Irineo

   Caía la tarde roja sobre la selva misionera. Los últimos y sublimes kilómetros en descenso, como un tobogán infantil nos desembocaron en El Soberbio. Con un mapa trazado a mano por una amiga, hicimos parada en la chacra de don Irineo.



   En una rústica casita de madera y media hectárea de terreno, éste humilde hombre cultivó sus alimentos y la bondad de recibir viajeros. Él no anotaba la fecha de ingreso a su hogar, ni preguntaba el día de salida. Sólo precisaba saber el nombre de quién llegaba para ofrecerle bananas, mamones, paltas , mandarinas y limones. Pobre en todo caso no es quién no tiene, sino quién no consigue dar. Irineo, con menos recursos económicos que Don Ramón, siempre lograba sacar un conejo de la galera para compartir.
   Media hectárea de tierra fecunda para el cultivo de mandioca, maíz, pasto cedrón, penicilina y otra cantidad de hierbas y frutos comestibles y medicinales tan miscelánea como la gente que allí llegaba. El agua para beber y lavar la loza provenía de un pozo, con un poco de grama, tierra y ramas. Con la ayuda de un balde de plástico y una soga funcionaba de aljibe natural, sin necesidad de colocar ningún químico que contamine el agua limpia.
   La vivienda él mismo la había construido junto a uno de sus hijos, íntegramente de madera. Tan sencilla y funcional que no cabía espacio para la superflua elegancia. El resto del terreno era espacio libre para colocar las carpas de los itinerantes.
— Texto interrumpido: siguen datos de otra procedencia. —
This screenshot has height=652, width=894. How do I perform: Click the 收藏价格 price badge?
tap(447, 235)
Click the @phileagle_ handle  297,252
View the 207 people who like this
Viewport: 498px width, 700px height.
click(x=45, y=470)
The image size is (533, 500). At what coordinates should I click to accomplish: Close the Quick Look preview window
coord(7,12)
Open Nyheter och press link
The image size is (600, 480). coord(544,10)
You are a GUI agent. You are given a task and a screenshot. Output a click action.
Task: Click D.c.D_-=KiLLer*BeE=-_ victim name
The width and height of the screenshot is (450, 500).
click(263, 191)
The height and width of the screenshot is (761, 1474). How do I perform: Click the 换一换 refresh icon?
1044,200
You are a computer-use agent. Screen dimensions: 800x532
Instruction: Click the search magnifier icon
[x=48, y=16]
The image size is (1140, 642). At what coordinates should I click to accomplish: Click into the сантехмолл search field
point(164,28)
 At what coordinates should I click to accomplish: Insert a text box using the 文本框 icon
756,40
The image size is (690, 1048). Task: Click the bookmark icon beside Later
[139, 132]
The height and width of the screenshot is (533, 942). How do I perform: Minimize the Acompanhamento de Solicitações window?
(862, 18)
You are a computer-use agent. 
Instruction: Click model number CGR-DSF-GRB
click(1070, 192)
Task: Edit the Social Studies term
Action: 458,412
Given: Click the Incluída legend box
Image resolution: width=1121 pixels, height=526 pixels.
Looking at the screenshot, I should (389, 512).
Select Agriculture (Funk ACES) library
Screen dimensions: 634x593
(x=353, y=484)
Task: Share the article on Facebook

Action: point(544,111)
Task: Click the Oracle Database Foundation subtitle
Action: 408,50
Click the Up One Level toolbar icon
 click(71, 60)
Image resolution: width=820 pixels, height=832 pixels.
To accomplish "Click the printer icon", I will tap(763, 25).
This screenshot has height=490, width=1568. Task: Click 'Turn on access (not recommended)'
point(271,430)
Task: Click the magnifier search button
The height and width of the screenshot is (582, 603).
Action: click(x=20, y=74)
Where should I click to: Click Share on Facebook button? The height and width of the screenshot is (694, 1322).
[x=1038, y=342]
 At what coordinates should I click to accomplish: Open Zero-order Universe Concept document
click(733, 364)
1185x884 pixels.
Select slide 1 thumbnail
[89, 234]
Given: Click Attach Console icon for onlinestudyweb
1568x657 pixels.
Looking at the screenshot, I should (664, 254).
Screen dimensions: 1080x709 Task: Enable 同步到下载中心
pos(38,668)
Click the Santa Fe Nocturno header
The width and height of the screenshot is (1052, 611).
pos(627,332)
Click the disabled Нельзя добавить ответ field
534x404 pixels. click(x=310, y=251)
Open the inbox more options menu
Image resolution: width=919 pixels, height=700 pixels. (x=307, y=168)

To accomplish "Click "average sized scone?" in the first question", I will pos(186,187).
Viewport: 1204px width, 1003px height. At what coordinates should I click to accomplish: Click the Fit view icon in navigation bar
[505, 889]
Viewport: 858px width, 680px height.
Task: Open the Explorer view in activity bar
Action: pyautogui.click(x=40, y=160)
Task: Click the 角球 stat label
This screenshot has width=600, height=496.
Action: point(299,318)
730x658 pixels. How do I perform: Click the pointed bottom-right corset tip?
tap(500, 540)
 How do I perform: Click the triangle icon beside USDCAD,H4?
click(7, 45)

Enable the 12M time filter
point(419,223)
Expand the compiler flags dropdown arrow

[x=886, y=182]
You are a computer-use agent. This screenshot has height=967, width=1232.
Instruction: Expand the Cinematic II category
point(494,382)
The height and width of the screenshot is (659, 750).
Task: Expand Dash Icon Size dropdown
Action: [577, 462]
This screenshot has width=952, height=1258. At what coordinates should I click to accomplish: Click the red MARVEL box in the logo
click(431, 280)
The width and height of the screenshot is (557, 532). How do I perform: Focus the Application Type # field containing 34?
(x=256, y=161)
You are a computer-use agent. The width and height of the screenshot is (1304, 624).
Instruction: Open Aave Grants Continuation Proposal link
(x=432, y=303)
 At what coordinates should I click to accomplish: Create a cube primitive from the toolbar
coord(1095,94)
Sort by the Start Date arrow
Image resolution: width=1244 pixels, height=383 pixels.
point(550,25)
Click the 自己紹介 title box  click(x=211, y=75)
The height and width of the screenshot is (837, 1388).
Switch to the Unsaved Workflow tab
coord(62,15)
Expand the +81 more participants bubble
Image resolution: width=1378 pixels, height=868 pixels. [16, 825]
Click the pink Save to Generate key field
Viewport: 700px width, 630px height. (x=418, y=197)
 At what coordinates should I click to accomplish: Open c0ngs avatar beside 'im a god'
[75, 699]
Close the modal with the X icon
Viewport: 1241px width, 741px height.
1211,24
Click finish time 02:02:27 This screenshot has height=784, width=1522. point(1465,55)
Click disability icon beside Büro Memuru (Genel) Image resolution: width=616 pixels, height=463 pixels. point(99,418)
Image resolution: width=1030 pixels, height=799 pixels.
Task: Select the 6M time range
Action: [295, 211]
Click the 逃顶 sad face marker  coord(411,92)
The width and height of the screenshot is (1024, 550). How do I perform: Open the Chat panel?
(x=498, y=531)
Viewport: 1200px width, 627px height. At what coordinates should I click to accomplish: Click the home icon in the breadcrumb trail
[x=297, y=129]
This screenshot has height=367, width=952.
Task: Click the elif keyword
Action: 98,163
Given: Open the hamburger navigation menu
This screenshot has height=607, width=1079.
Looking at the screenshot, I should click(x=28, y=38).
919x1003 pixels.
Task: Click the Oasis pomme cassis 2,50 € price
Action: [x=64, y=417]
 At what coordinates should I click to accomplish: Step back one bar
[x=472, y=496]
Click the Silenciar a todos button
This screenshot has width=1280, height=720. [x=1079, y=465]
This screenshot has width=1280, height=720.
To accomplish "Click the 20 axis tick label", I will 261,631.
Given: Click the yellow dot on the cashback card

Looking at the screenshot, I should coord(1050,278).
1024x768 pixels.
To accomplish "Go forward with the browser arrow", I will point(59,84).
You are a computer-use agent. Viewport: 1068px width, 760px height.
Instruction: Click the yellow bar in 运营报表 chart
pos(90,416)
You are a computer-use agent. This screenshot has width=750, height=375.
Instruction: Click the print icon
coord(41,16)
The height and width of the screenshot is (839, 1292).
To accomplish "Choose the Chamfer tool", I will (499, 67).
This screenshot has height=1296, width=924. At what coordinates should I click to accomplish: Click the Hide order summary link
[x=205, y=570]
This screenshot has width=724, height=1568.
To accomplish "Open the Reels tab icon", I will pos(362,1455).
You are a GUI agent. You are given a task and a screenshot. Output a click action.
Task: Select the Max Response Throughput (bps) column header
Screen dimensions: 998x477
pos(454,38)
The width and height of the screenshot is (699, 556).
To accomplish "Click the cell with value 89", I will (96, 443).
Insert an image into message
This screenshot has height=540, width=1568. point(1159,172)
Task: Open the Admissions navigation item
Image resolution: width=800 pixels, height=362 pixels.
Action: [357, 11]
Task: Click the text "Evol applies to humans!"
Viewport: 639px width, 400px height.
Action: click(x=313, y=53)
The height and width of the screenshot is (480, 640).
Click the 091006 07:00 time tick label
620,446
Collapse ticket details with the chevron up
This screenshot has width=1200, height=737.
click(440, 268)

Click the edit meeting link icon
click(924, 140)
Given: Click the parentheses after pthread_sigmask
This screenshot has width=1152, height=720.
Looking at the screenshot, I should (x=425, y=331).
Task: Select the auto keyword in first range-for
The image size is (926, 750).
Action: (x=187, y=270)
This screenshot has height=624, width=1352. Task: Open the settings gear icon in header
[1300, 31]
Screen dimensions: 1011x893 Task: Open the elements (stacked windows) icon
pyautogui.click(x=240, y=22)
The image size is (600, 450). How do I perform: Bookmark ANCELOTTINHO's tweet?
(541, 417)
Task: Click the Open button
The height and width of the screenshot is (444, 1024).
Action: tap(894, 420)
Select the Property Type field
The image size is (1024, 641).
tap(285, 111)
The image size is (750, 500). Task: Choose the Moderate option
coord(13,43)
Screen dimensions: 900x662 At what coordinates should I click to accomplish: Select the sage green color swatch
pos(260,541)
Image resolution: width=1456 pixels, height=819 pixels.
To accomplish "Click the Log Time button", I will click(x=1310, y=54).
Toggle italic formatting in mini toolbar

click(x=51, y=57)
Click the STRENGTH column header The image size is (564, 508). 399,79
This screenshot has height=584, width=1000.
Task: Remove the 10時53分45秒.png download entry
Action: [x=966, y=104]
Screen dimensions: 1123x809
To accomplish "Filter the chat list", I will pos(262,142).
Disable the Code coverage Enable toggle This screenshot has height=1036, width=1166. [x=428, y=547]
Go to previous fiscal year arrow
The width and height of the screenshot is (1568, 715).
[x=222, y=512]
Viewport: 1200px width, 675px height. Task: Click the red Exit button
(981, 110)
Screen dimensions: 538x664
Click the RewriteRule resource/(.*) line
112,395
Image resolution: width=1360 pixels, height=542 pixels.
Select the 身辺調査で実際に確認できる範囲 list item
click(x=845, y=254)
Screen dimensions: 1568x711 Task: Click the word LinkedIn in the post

   Irineo a sus casi sesenta años, después de haber prestado servicio militar de joven (por obligación ciudadana), de conocer el frío desolado de la Patagonia como soldado en el combate que nunca fue entre Argentina y Chile, y trabajar en la dura vida de los obrajes, consiguió la posesión de un gran terreno en El Soberbio. Con los años y el romance a flor de piel, fecundó y crió varios hijos, a los cuales a medida que fueron creciendo otorgó pedazos de su tierra hasta quedarse sin nada. Su sangre, herencia del pueblo Guaraní, nunca comprendió la idea de adueñarse del suelo. Él sabe que la tierra que habitamos es de todos y de nadie al mismo tiempo. No somos dueños, sino ocupantes pasajeros. Entonces no tuvo problemas en dar aquello que jamás había poseído. El desapego hecho acción. Y el universo le agradeció. Un día una vecina le prestó por tiempo indefinido ese terreno donde habita actualmente con aquellos que giran por el mundo y lo visitan.

Mientras moramos por el transcurso de dos semanas con él, compartimos comidas a leña, música, conocimientos en artesanía y botánica, duchazos en el Río Uruguay, con él y otros nómades de  diferentes parte de Argentina, Chile, Brasil y Uruguay.

Quizás ninguno conserve buenas vestimentas, quizás todos trabajebamos con el arte callejero, donde a veces se gane más aire libre y amistades que dinero, sin embargo ninguno es un bandido ni un corrupto en lo que hace. Creo que todos descubrimos que la libertad vale más que mil corbatas y que el sentido de comunidad se comprende una vez que se ha experimentado.